Movie with Abe: The Martian

The Martian
Directed by Ridley Scott
Released October 2, 2015

Space travel has come a long way since the advent of film, sending many men and women into space and on expeditions of varying lengths. One trope of film hasn’t changed, and that’s the notion that something will always inevitably go wrong. Director Ridley Scott is especially familiar with this premise, helming the classic “Alien” in 1979 and then returning to the same idea of “In space, no one can hear you scream” with the thrilling “Prometheus” in 2012. Scott is back in space again, but this time with a distinctly different story that starts from a similar place of panic but takes an altogether lighter and more entertaining direction.
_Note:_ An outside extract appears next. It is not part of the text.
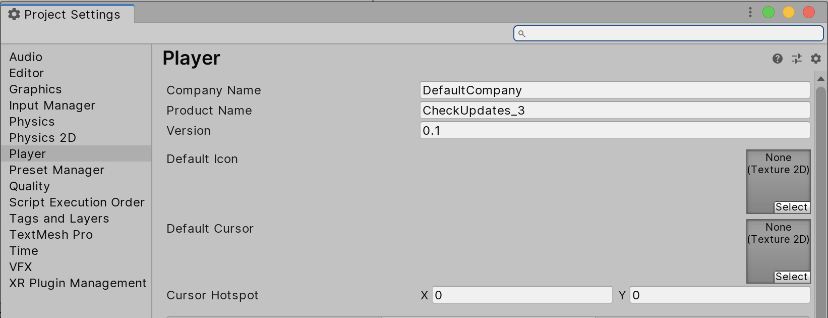The height and width of the screenshot is (318, 828).
Task: Click the Cursor Hotspot X field
Action: pyautogui.click(x=522, y=295)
“The Martian” begins on a comedic note, with astronauts on Mars’ surface joking around, but the mood quickly turns as a violent storm approaches, causing Commander Lewis (Jessica Chastain) to abort the mission over the objections of botanist Mark Watney (Matt Damon), who believes it is still viable. During the evacuation, Mark is hit by a flying piece of shrapnel and all communication with him is lost. Presuming him dead, the crew leaves the planet surface, and it is only some weeks later that NASA realizes that there is still someone very much alive and at work trying to stay that way on Earth’s neighbor.

Rather than present Mark’s situation as impossibly grim, “The Martian,” with its clever and fitting name, shows Mark as the ultimate survivor, someone who makes himself laugh as he is recording video logs that may never be seen by anyone, congratulating himself on his excellent ideas and brilliance. Unlike “Gravity,” this is not a story of a man completely isolated, since limited contact between Mark and NASA enables him to know that someone else is aware of his existence and trying to coach him through it. Naturally, the film succeeds best when Mark is on his own since it is incredible to see just how he deals with adversity, embracing humor all the time, even when moments of crisis and certain doom are just around the corner.

Damon carries this film with his energy and spirit, infusing Mark with a relentless ability to entertain himself and actually make smart decisions that help to save his life at the same time. A supporting ensemble playing those at NASA and on Mark’s crew, led by Chiwetel Ejiofor, Jeff Daniels, and Jessica Chastain, contributes dutifully to the overall experience of the film, cheering Mark on as he works towards an impossible survival. The landscape of Mars proves very effective as well, and this slightly sci-fi story of triumph is a resounding and thoroughly enjoyable success that highly recommends cinematic space travel for years to come.